Pam’s Pictorama Post: This little piggy showed up at our local haunt which has supplied us with a few other items over the past year or so. Most recently a rather splendid elephant bank I wrote about here. (A glorious reveal of another one pending for a near term future post!)
The other day without really meaning to, Kim and I wandered in on one of our trips to or from on that particular block. This block is on the path of our trips to a Vietnamese take-out place we favor, our pet food store and is the block we stroll up and down while waiting for our Mexican food to be prepared for pick up. I like to stop and look in the window and occasionally I breakdown and purchase something. The fact that they keep odd hours makes it easier not to resist actual purchases as our strolls seem to rarely matchup with their being open.
However, a week or so ago we were out on a Saturday afternoon and they were open and we wandered from front window to being in the store. We had noticed this little fellow through the window a week or so before. He seemed rather singular and so he has joined the ranks here at Deitch Studio.

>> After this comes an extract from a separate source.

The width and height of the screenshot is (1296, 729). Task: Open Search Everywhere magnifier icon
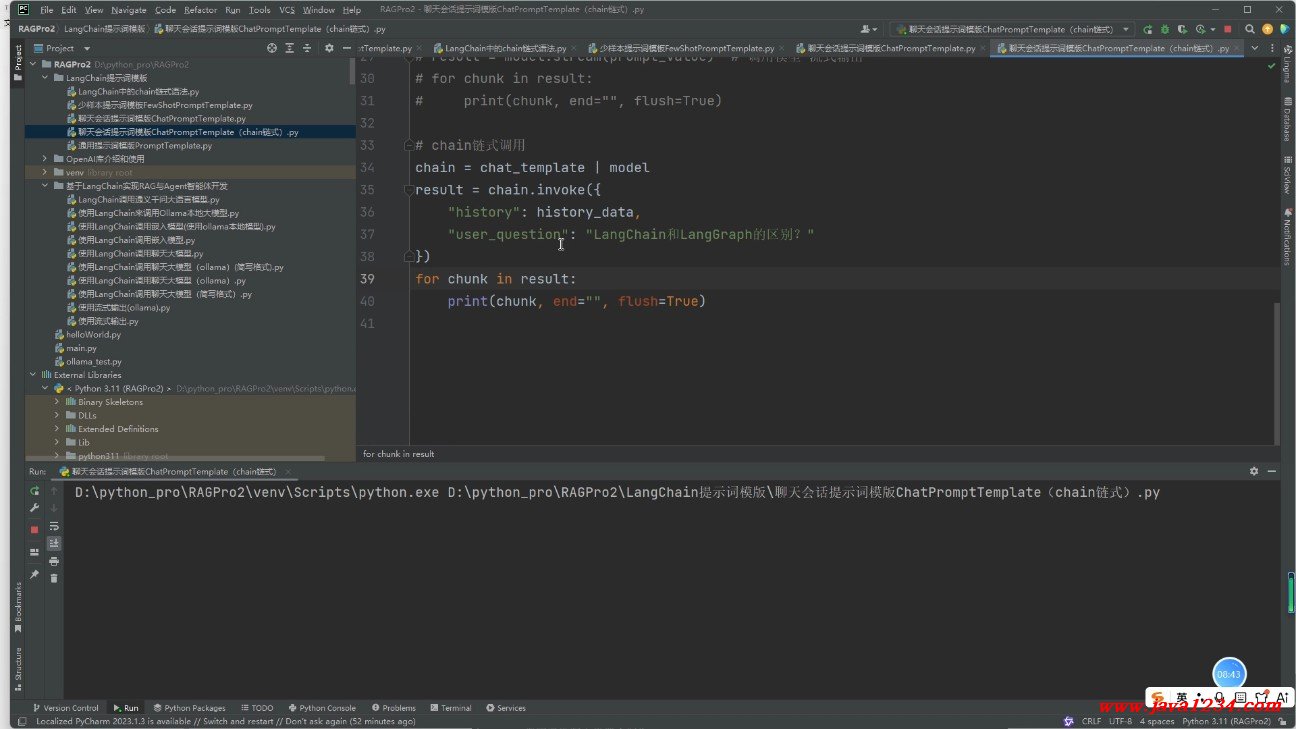click(x=1249, y=30)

This piggy turns out to be very popular and widely available (currently examples are available on Etsy and other sites) and seems to have been produced over a long period of time starting in the teens, by the maker Hubley. (Another item from this shop is a great dog bank that was made by Hubley. You can find that post here. Seems like I am starting a de facto bank collection via these folks!)
On my version the sign he sports is easily read, The wise pig/ Save a penny yesterday another save today tomorrow save another to keep the wolf away. Below that, on his little stand, it proclaims Thrifty. I feel he is both smiling and yet has a concerned expression. Encouraging you to save and concerned for your future well-being. Other versions of the bank feature the pig with a big pink mouth – making me think of the phrase, lipstick on a pig.
He is pleasantly chipped and handled. I alway wonder about these banks how many pennies, nickels and dimes you could realistically have fit in. The effort to loosen and remove the bolt at the back seems beyond a child – perhaps the whole point? Or maybe kids just jiggled the money out of the slot again. I would say none of my banks, for all their decades in existence, show any evidence that they were ever unscrewed and opened. Teaching children thrift indeed.
I wrote a bit about banks I had as a child in a post here. The one below is a reasonably close clone of my memory of the very traditional one that was beloved to me as a child. Mine may have been a model that was slightly older or newer. I don’t remember the one ear down, but it was a long time ago. This piggy had a cork holder in the bottom I believe. I may have kept coins in him (her?), but I think mostly I just liked it.
My “real” bank was a small safe someone gave me. Loren and I were each given one and I used mine for many years, tucking away both bills and coins. Later in life I adopted the habit of keeping bills in my dresser drawer – Loren was fond of the sticking it in old purses method of storage. We had proper savings accounts as kids too.
I also remember Christmas Clubs – does anyone else? A small amount would be deducted throughout the calendar year and put into an interest bearing savings account. Those must have been an administrative nightmare for banks, but it got people into the bank and to create savings accounts I guess. A quick search tells me that there are still a few that do it, although of course now it is an automatic deduct from your account, not the charming little passbooks of years ago.